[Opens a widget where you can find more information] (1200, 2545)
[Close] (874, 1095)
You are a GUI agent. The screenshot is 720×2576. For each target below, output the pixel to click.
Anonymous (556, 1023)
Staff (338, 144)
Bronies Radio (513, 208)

•••

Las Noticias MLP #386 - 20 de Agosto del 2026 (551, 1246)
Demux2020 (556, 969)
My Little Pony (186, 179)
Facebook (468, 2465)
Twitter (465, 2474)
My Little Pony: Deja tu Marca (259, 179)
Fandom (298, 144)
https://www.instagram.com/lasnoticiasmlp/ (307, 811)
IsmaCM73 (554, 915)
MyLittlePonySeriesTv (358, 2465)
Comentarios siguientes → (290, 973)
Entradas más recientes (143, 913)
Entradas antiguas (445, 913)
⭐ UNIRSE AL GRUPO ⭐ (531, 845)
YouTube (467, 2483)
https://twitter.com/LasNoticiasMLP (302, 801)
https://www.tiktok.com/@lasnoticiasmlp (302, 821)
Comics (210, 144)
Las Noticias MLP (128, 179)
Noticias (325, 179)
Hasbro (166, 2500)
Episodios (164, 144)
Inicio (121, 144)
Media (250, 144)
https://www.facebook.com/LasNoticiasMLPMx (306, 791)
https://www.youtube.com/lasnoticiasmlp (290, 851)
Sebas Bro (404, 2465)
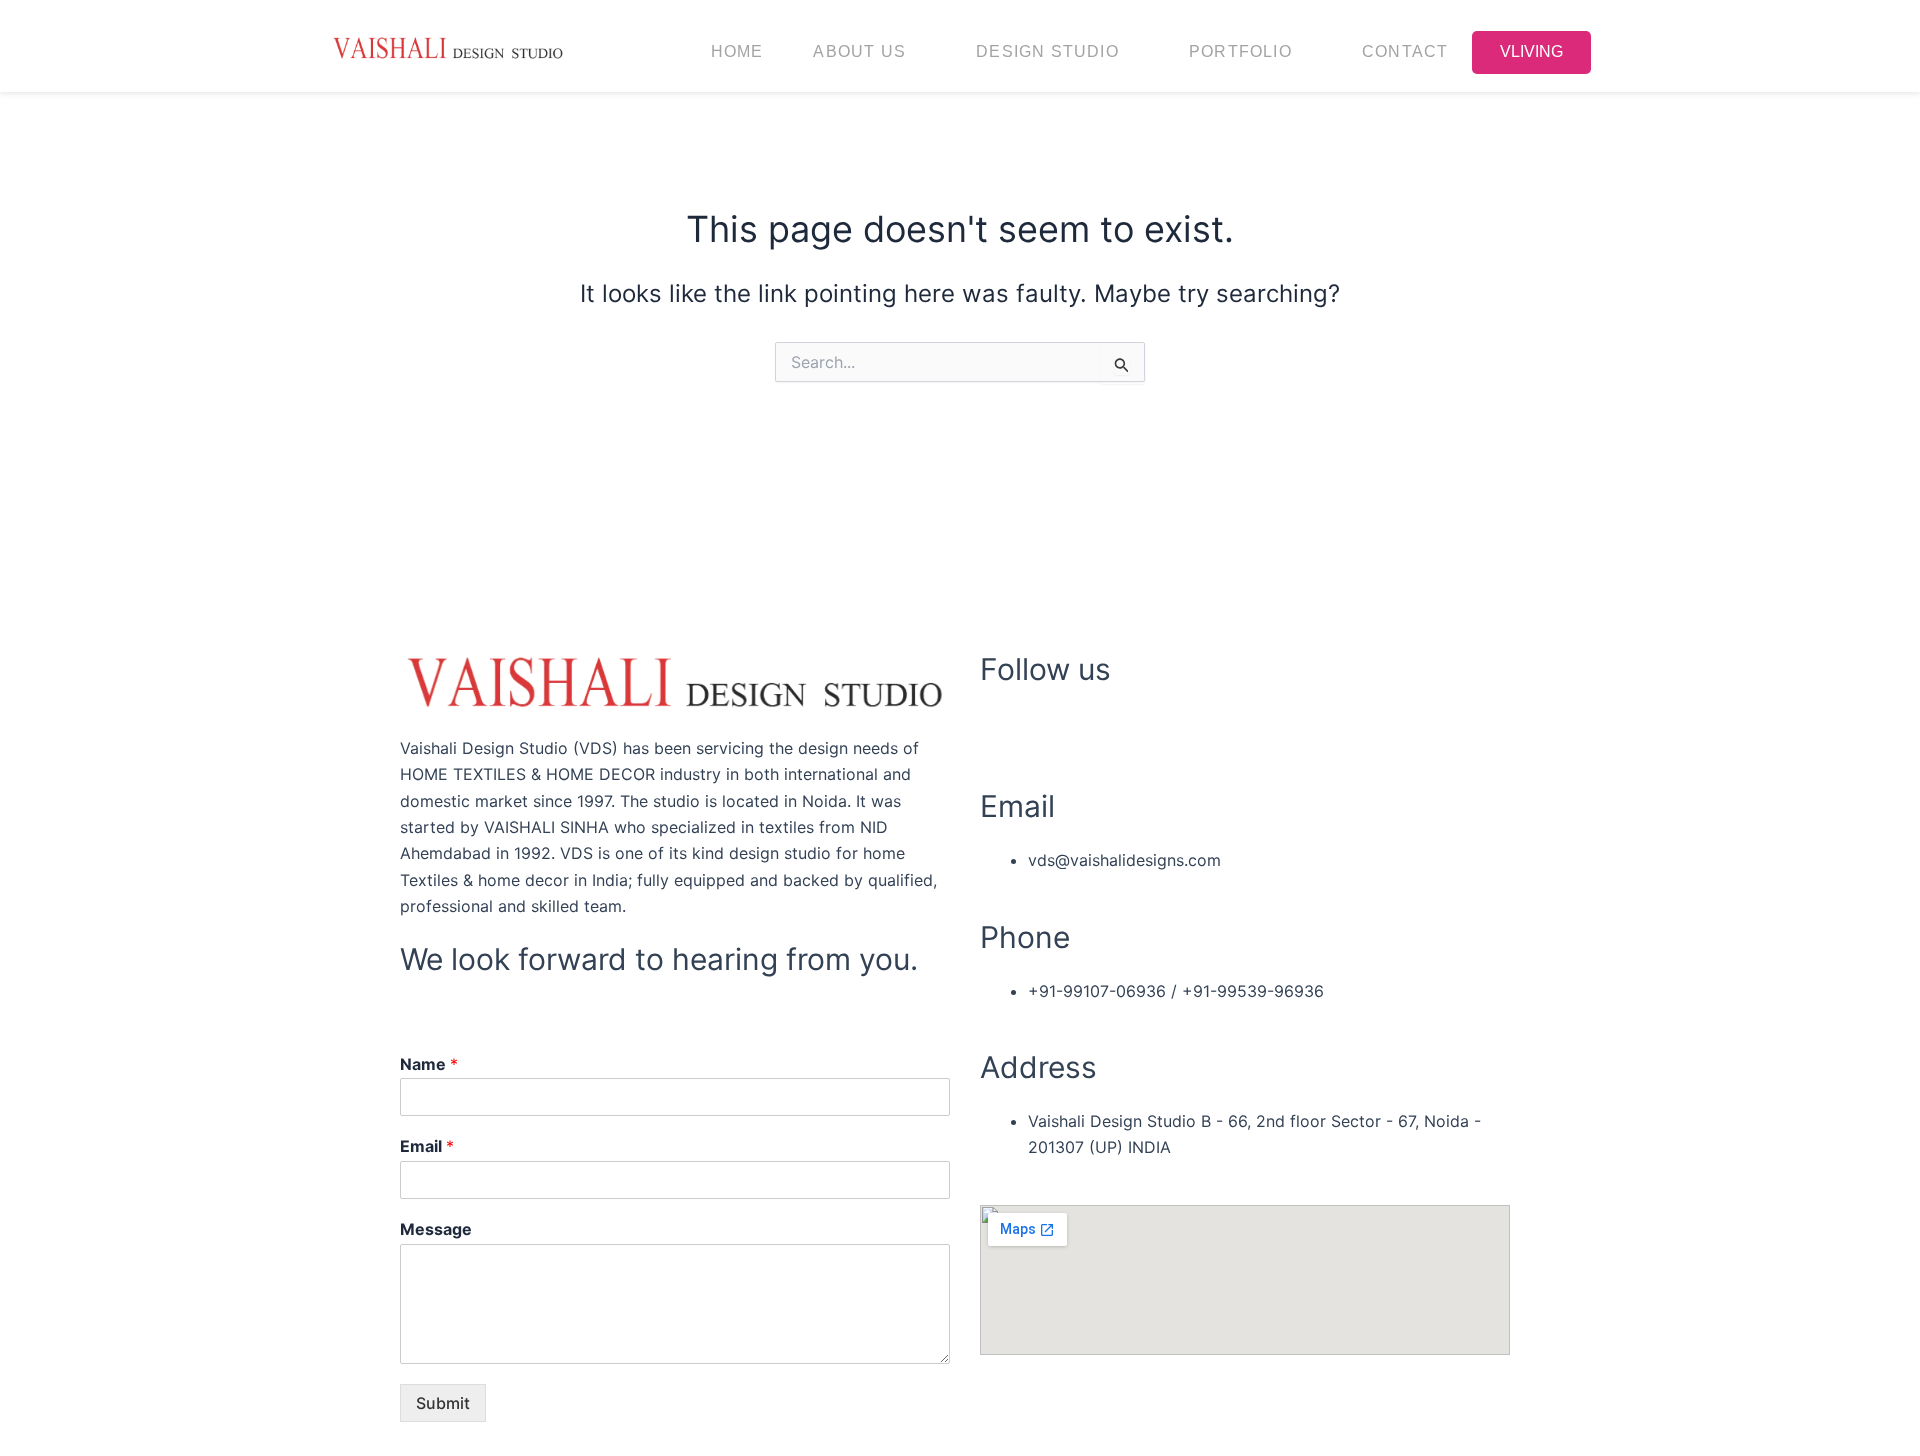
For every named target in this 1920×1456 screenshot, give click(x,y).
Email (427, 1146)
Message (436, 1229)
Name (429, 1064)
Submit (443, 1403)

•••

WHAT THE TASK REQUIRES: Between and including the line with "My Little Pony (186, 179)" and the line with "Submit (443, 1403)", repeat every line exactly as it appears above, with pictures left out.

RESULT:
My Little Pony (186, 179)
Facebook (468, 2465)
Twitter (465, 2474)
My Little Pony: Deja tu Marca (259, 179)
Fandom (298, 144)
https://www.instagram.com/lasnoticiasmlp/ (307, 811)
IsmaCM73 (554, 915)
MyLittlePonySeriesTv (358, 2465)
Comentarios siguientes → (290, 973)
Entradas más recientes (143, 913)
Entradas antiguas (445, 913)
⭐ UNIRSE AL GRUPO ⭐ (531, 845)
YouTube (467, 2483)
https://twitter.com/LasNoticiasMLP (302, 801)
https://www.tiktok.com/@lasnoticiasmlp (302, 821)
Comics (210, 144)
Las Noticias MLP (128, 179)
Noticias (325, 179)
Hasbro (166, 2500)
Episodios (164, 144)
Inicio (121, 144)
Media (250, 144)
https://www.facebook.com/LasNoticiasMLPMx (306, 791)
https://www.youtube.com/lasnoticiasmlp (290, 851)
Sebas Bro (404, 2465)
For every named target in this 1920×1456 screenshot, give click(x,y).
Email (427, 1146)
Message (436, 1229)
Name (429, 1064)
Submit (443, 1403)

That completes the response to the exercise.